- _Problem statement_
Your task is to copy the lines of the data below from the line holding "Where should I click to: Click the green" through the line holding "1000x625 pixels.", inclusive, exactly and with nothing added.

- _Data extracts_
————

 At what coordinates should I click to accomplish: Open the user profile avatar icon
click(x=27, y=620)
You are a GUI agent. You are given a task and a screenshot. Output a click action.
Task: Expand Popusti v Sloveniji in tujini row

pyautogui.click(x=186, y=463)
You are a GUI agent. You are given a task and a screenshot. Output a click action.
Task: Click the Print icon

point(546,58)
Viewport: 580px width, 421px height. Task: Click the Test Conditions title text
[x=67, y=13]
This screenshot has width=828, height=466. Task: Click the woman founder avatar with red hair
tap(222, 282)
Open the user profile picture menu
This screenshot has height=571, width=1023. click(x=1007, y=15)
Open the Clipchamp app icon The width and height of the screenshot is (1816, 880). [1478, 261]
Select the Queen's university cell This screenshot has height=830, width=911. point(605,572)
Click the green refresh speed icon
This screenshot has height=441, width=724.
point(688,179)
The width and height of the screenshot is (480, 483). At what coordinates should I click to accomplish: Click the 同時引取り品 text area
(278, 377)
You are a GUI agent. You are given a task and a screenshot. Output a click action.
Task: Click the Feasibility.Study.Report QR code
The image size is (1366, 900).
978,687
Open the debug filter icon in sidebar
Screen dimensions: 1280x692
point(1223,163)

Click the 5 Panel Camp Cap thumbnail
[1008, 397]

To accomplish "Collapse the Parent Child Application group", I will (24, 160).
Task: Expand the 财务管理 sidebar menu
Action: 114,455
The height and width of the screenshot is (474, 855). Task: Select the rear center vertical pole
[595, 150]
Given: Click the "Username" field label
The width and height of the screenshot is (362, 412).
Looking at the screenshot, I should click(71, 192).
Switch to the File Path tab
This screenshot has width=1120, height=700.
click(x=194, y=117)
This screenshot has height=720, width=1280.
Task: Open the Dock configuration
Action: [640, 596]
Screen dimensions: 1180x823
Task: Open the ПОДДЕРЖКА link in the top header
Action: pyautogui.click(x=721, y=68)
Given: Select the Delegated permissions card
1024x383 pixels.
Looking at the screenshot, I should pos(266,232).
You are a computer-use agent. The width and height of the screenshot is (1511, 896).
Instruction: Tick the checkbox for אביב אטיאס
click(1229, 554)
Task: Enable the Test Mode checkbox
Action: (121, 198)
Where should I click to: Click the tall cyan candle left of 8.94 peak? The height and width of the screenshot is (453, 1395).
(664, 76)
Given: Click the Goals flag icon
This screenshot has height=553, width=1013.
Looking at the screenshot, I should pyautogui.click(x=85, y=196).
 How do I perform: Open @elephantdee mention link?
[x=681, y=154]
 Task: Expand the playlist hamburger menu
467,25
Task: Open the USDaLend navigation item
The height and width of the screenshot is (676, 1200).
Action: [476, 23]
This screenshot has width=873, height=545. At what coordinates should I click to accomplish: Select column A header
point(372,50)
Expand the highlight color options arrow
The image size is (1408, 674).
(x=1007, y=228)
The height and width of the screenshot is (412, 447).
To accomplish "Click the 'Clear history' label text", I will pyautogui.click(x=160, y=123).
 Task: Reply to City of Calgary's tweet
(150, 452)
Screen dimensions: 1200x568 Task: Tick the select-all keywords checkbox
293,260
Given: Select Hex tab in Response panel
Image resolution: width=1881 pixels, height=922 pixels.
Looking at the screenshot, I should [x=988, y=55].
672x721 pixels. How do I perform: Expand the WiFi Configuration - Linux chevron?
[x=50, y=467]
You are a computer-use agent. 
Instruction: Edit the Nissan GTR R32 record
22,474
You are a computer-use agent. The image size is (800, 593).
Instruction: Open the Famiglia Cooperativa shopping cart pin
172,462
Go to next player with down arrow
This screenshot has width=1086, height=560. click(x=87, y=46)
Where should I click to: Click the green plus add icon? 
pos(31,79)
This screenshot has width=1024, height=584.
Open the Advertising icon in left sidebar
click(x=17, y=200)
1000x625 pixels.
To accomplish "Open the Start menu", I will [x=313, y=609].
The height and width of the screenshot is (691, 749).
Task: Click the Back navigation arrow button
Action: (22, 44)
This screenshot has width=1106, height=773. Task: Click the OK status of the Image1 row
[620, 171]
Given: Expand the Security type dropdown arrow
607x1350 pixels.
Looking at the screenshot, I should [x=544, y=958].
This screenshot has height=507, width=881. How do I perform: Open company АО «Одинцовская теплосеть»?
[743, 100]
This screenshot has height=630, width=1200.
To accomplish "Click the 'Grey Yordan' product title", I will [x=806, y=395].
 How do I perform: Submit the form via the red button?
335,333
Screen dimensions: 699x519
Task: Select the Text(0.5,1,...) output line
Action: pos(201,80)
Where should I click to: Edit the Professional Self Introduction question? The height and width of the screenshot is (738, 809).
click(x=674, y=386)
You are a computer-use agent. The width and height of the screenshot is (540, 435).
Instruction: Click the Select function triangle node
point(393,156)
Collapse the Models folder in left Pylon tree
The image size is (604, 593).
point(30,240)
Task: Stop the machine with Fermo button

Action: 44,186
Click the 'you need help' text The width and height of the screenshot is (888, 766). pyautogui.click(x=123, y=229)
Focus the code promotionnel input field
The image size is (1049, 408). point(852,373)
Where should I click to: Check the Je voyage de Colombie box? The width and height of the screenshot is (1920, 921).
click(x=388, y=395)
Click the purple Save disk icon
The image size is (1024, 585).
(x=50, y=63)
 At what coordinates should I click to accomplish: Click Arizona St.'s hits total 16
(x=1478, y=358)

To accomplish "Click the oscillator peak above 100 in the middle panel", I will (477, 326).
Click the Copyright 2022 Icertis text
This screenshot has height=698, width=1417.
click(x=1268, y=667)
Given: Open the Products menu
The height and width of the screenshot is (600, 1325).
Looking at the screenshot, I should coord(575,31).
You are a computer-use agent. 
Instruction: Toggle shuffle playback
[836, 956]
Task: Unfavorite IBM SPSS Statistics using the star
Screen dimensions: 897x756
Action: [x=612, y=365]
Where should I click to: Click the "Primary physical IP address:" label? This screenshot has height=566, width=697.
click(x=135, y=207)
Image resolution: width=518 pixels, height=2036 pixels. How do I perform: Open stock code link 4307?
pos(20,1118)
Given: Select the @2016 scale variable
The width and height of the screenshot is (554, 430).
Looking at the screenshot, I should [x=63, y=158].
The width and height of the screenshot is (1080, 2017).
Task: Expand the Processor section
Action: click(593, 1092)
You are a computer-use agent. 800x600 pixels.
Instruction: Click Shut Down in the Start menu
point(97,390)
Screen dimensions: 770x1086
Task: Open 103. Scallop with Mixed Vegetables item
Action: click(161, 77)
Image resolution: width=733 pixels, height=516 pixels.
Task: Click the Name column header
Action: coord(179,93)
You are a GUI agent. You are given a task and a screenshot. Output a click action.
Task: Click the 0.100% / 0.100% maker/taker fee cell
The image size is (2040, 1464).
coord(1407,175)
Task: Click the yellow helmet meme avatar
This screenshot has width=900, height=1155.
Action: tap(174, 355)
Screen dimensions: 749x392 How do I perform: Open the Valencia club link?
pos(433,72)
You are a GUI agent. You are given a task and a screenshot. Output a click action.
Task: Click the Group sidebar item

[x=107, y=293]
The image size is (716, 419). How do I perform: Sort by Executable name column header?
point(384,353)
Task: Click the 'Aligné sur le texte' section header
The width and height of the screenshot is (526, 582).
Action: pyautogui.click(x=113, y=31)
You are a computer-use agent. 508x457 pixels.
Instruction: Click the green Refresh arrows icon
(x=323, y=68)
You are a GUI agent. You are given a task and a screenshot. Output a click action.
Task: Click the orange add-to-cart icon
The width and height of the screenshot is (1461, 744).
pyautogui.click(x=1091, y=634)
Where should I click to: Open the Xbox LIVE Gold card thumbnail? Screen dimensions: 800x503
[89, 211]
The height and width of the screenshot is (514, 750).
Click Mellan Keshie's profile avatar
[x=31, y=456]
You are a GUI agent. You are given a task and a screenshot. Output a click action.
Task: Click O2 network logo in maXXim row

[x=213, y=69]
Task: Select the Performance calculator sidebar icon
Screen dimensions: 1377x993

————

- _Result_
Where should I click to: Click the green plus add icon? 
pos(31,79)
This screenshot has width=1024, height=584.
Open the Advertising icon in left sidebar
click(x=17, y=200)
1000x625 pixels.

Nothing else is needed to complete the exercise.